You can imagine that I was none too happy to hear that. I fumed most of the way back home, then got on the phone as soon as I could to the Sanderson Center membership office, to which I had already paid over $100 for a semester’s worth of visits. I happened to talk to the young man who sold me my renewal, and he confirmed that indeed I had to have a pass. When I confronted him with his failure to tell me that in the first place, he was apologetic, then let me know that the passes were only $1.00 a month. I subsequently got in touch with Parking Services, found out the guy was right, and bought a pass. Problem solved.
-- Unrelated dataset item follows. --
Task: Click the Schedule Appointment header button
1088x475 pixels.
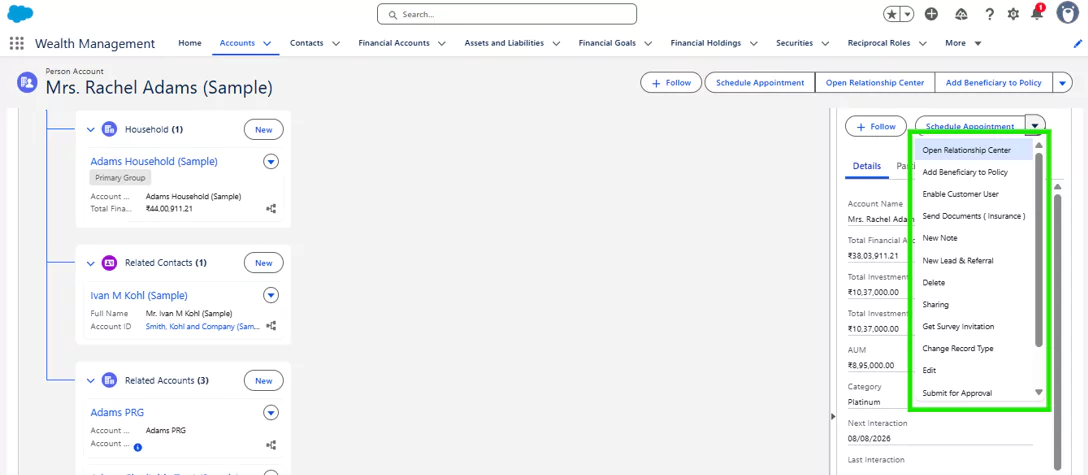Action: (x=759, y=83)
The whole incident and sequence of events got me thinking about how important it is to have and give accurate information. The girl in the parking cart could have and should have been briefed on what had to be a FAQ. I would have been OK with her ignorance if she had simply said “I don’t know, but Parking Services will be happy to help you.” Instead she bluffed and gave me misinformation, which brought me distress at the thought of having to spend more money.

How much customer anger, confusion, and lost business could be avoided if the people answering the phone or responding to email inquiries committed either to having ready-at-hand accurate, up-to-date information or else finding out the facts before answering a question? How much teenage fear and foolishness could be avoided if young women and men only had the facts about everything from acne to drugs to puberty to sexuality? How often could church conflicts be cooled if all sides at least agreed to a common set of facts about some hot button issue? How many reputations could have been saved if someone had refused to repeat gossip?

Of course, sometimes people intentionally spread disinformation and misinformation to promote their agendas. Pundits and bloggers do it all the time these days to fan the flames of distrust and suspicion in our society. The lies spread virally over the Internet and pretty soon, the truth is silenced. That’s not just irresponsible; it’s wrong and unethical. It’s bearing false witness. The sad thing is that it is sometimes those who shout loudly about their faith and make a show of it that are the worst offenders.

Giving a wrong answer to someone unintentionally out of ignorance isn’t sinful. But such action can nevertheless have consequences, even hurtful ones, made all the worse when the error is compounded as it is repeated over and over in conversations far removed from the original. So all of us need to make sure we commit to best practices like checking our facts with reliable sources, being cautious when we speak about subjects with which we are unfamiliar, and being willing to admit we don’t know.

As the old saying goes, it’s better to remain silent and be thought a fool than to speak and remove all doubt.